*Stored entries*:

------------------------------------------------------------

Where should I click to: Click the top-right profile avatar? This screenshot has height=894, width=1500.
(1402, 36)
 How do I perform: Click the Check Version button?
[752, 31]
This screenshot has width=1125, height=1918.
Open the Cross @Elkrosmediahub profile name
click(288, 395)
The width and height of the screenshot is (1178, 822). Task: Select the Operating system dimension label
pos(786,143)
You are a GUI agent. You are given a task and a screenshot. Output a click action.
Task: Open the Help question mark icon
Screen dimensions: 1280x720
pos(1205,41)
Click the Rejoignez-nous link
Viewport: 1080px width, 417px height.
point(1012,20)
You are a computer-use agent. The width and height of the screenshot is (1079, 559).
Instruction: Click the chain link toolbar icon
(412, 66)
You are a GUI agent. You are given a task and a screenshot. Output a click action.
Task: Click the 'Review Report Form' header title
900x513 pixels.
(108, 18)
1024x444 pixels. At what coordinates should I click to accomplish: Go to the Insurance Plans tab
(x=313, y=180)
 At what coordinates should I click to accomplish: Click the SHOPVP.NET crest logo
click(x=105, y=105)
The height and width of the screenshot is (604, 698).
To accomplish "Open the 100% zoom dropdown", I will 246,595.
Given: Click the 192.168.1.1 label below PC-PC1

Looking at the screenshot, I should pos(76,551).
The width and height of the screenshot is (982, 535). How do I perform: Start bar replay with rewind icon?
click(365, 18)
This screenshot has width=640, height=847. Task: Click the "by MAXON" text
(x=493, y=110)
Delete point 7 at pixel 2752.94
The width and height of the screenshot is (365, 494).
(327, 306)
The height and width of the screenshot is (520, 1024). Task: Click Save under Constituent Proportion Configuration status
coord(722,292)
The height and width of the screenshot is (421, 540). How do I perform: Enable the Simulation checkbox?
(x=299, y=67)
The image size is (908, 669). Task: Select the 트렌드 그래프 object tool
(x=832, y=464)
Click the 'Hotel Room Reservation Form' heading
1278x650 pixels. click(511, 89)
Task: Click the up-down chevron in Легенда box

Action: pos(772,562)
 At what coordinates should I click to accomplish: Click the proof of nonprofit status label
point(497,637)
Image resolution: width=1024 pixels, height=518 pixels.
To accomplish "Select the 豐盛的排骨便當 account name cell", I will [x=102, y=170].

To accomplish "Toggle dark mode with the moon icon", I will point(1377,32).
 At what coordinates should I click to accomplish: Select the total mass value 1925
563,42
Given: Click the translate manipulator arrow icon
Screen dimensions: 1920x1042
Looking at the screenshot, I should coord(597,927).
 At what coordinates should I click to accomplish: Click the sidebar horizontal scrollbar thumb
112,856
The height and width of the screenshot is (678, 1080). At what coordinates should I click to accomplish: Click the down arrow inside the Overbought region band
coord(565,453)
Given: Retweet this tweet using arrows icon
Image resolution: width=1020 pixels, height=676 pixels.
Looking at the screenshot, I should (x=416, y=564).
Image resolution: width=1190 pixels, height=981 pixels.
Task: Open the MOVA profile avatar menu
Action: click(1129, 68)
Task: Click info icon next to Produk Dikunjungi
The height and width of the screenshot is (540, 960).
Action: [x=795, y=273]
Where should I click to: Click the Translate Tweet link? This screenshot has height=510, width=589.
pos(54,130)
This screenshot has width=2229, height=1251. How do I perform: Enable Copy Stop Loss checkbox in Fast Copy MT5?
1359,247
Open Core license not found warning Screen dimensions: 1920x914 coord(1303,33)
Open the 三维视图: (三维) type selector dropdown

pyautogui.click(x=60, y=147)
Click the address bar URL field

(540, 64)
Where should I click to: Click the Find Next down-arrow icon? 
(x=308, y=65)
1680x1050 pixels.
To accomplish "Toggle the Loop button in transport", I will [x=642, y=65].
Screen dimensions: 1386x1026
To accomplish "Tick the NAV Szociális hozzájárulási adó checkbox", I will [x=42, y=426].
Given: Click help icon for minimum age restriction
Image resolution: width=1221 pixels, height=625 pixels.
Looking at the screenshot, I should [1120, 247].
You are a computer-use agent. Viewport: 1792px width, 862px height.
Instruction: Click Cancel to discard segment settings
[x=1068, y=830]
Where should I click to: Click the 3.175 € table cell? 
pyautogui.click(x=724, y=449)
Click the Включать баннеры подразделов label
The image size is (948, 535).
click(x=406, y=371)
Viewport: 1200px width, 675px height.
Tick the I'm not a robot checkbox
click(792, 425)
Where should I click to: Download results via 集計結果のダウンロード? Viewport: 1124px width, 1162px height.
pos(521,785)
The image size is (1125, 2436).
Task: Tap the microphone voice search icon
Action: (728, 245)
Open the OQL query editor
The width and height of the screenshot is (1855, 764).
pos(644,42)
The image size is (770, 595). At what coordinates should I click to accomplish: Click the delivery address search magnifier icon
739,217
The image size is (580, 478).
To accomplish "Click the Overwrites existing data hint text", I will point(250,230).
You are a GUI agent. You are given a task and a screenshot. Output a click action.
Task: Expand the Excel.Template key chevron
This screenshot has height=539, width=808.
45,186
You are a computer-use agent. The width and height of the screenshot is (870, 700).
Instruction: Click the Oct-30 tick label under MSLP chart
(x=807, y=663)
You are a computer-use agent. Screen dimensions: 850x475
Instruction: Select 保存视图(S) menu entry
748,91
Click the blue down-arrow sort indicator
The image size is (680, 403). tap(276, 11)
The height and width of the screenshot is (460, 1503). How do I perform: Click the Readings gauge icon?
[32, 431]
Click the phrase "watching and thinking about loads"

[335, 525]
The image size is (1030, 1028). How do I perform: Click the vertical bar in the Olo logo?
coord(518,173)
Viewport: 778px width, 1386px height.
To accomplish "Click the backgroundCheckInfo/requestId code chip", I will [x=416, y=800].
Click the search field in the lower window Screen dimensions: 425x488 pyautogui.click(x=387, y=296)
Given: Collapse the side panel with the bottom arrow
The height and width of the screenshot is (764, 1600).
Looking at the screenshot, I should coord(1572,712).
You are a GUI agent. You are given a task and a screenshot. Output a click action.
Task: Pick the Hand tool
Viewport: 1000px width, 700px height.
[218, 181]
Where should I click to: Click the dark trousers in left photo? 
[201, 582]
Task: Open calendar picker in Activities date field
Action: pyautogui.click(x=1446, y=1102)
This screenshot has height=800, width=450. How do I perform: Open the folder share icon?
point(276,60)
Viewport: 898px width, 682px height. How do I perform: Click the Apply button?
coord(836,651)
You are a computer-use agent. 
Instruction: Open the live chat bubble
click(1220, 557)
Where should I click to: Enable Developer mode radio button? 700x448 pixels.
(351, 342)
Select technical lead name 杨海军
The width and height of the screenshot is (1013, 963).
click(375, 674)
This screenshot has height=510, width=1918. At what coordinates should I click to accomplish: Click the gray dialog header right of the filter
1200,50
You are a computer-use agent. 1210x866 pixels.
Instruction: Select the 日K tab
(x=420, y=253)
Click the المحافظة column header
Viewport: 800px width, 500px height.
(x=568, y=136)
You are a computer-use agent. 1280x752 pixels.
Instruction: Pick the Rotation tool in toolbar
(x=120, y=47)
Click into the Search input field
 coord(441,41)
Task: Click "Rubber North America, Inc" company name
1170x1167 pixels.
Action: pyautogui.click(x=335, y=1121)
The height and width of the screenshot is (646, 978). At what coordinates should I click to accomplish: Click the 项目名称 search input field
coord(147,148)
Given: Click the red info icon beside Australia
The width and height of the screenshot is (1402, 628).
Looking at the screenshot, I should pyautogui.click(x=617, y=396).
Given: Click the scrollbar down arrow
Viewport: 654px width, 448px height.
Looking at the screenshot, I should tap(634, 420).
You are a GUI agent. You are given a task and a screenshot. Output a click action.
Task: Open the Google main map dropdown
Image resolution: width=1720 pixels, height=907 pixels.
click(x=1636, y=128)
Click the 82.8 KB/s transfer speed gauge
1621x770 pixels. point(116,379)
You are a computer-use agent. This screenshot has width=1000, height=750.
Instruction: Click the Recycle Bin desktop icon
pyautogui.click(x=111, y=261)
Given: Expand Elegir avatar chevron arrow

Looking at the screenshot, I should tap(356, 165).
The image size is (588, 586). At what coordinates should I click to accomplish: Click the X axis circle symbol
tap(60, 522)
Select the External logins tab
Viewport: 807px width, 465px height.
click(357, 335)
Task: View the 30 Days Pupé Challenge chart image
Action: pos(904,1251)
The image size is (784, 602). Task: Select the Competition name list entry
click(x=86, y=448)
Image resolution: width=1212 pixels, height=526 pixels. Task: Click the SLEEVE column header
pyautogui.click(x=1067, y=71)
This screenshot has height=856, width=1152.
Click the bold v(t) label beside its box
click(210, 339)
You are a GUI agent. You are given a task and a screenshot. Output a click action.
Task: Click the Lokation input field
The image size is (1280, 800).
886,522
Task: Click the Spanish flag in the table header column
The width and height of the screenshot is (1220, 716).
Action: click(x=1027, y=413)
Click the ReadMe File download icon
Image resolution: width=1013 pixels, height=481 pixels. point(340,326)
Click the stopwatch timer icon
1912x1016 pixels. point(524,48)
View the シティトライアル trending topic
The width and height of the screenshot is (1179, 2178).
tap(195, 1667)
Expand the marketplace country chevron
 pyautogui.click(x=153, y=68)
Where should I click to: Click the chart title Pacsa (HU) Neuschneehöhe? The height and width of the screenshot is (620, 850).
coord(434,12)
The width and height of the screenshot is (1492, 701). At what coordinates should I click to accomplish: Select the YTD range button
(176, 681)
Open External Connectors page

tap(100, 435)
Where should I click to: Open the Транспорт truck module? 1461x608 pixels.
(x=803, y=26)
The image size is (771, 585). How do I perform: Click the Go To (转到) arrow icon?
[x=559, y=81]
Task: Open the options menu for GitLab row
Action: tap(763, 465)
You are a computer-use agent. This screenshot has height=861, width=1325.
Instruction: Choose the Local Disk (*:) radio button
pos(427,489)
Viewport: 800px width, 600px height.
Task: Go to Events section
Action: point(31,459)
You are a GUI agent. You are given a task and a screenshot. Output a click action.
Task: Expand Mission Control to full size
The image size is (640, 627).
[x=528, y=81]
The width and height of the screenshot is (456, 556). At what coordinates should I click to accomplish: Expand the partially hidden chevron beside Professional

------------------------------------------------------------

*WORK INSTRUCTIONS*: What is needed is every line from the beginning of the data up to and including the line with "Task: Open the Help question mark icon", given again word for word.

*WRITTEN RESPONSE*:
Where should I click to: Click the top-right profile avatar? This screenshot has height=894, width=1500.
(1402, 36)
 How do I perform: Click the Check Version button?
[752, 31]
This screenshot has width=1125, height=1918.
Open the Cross @Elkrosmediahub profile name
click(288, 395)
The width and height of the screenshot is (1178, 822). Task: Select the Operating system dimension label
pos(786,143)
You are a GUI agent. You are given a task and a screenshot. Output a click action.
Task: Open the Help question mark icon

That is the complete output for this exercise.